VALDISOTTO – Un recente avvistamento di orso è stato segnalato nelle vicinanze del paese di Oga, in Valdisotto. A renderlo noto è il Parco dello Stelvio, che ha ricevuto comunicazione del passaggio dell’animale nell’area.
Secondo gli esperti non si tratta di un caso isolato. La zona è infatti considerata un possibile corridoio di transito utilizzato dagli orsi durante i loro spostamenti, in particolare nei periodi in cui gli esemplari, spesso giovani, sono alla ricerca di nuovi territori da occupare oppure di un partner.
Proprio per evitare che la presenza dell’orso possa trasformarsi in un’abitudine e che l’animale venga attratto stabilmente nelle vicinanze del centro abitato, il Parco richiama l’attenzione della popolazione sull’importanza di adottare comportamenti corretti.
Tra le principali raccomandazioni vi è quella di eliminare qualsiasi fonte di cibo facilmente accessibile dall’esterno, come rifiuti, alimenti destinati agli animali domestici o altri possibili attrattori alimentari. Gli orsi in fase di dispersione, spesso giovani e inesperti, risultano infatti particolarmente sensibili a questi richiami e possono essere indotti a frequentare con maggiore continuità le aree antropizzate.
Il Parco invita inoltre a non seguire l’animale con l’automobile. Inseguire un orso può infatti provocargli stress e indurlo a reazioni imprevedibili, aumentando i rischi sia per l’animale sia per le persone.
Un’altra indicazione riguarda il divieto di avvicinarsi per scattare fotografie o realizzare riprese video. In caso di incontro è fondamentale mantenere sempre una distanza di sicurezza, evitando di disturbare l’orso o di creare situazioni potenzialmente problematiche.

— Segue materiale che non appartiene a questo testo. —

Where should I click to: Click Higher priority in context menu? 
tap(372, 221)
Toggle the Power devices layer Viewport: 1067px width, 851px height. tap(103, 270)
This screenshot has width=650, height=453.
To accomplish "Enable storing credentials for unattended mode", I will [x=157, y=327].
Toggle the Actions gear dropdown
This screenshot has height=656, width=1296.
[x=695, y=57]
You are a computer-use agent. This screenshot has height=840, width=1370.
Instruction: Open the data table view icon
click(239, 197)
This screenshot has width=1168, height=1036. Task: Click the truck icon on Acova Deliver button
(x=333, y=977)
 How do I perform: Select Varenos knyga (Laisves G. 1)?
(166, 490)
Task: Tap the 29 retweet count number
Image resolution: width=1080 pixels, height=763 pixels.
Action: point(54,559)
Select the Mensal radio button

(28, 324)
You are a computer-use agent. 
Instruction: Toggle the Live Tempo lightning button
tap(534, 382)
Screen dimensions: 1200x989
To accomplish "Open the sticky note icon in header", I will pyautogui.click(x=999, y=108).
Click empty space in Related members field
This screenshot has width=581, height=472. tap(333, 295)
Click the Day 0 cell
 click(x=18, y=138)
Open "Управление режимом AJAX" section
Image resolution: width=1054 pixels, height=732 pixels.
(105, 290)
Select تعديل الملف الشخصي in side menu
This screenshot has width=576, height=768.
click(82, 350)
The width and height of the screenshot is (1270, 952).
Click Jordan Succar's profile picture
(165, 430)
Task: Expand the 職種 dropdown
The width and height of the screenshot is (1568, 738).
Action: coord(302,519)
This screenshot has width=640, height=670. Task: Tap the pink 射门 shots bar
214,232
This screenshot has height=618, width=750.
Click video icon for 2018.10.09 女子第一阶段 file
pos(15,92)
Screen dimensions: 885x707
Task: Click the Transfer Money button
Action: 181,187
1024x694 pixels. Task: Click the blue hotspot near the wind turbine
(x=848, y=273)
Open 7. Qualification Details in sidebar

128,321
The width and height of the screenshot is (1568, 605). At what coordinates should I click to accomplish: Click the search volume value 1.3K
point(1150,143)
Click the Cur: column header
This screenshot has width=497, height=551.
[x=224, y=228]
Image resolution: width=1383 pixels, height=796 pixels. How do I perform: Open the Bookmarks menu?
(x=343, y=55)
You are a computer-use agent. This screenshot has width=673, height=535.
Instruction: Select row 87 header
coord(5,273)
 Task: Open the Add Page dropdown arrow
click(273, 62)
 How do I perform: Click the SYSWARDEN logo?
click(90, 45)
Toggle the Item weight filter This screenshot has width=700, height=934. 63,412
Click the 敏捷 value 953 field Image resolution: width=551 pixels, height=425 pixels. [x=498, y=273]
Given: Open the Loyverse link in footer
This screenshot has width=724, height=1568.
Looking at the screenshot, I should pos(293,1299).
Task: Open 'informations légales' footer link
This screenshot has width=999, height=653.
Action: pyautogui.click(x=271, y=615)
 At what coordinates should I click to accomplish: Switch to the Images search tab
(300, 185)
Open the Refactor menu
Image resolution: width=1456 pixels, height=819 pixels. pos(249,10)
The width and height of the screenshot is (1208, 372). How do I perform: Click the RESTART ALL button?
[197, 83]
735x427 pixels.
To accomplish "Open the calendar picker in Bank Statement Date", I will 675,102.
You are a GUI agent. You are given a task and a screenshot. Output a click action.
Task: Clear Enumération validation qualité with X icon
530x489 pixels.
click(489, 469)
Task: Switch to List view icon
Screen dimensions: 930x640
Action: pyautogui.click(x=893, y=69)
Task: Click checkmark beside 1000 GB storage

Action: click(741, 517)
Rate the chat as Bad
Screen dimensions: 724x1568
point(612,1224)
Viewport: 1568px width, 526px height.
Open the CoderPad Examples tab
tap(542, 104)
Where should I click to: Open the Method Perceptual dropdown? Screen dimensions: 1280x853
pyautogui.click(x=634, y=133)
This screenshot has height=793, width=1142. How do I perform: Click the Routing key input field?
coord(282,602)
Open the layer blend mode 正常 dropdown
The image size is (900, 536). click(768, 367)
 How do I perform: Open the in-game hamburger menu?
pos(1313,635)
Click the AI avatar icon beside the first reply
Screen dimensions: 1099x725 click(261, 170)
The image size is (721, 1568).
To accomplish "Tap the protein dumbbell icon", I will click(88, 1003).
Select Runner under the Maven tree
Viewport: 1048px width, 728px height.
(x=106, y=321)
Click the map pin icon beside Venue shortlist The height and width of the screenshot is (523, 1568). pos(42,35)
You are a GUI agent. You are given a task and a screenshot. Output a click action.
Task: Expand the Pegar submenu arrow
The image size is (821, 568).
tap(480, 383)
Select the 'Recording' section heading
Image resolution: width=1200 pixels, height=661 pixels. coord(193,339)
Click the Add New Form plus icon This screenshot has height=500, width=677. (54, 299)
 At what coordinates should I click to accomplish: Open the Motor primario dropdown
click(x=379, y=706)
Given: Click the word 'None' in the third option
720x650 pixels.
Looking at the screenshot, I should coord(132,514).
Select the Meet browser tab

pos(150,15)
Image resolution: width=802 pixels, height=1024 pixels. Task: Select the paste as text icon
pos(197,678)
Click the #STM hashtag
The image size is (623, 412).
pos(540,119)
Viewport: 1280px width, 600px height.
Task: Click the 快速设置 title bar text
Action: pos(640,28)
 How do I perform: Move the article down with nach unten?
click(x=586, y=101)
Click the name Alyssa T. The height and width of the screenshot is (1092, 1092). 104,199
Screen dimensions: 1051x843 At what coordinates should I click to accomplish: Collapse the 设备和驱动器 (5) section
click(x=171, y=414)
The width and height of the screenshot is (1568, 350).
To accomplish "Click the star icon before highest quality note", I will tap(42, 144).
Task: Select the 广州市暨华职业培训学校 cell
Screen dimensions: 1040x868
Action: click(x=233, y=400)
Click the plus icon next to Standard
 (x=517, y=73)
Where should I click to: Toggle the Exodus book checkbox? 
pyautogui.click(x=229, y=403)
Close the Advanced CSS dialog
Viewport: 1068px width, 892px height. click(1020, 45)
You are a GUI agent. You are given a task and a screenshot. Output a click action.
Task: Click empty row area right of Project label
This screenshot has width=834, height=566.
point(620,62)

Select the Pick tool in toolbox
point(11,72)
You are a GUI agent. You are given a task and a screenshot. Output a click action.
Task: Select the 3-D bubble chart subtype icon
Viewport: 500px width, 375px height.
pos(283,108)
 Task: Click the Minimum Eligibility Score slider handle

Gli esperti sottolineano come questi comportamenti possano fare la differenza nella corretta gestione della presenza della fauna selvatica vicino ai centri abitati. L’obiettivo è fare in modo che il passaggio dell’orso resti temporaneo, garantendo la sicurezza dell’animale e riducendo al minimo eventuali disagi per la popolazione.
Per questo motivo è fondamentale che l’orso non trovi motivi per fermarsi nei pressi delle abitazioni: evitare di lasciargli accesso a fonti di cibo e rispettare le corrette distanze di osservazione rappresenta il modo migliore per favorire una convivenza sicura e rispettosa tra uomo e fauna selvatica.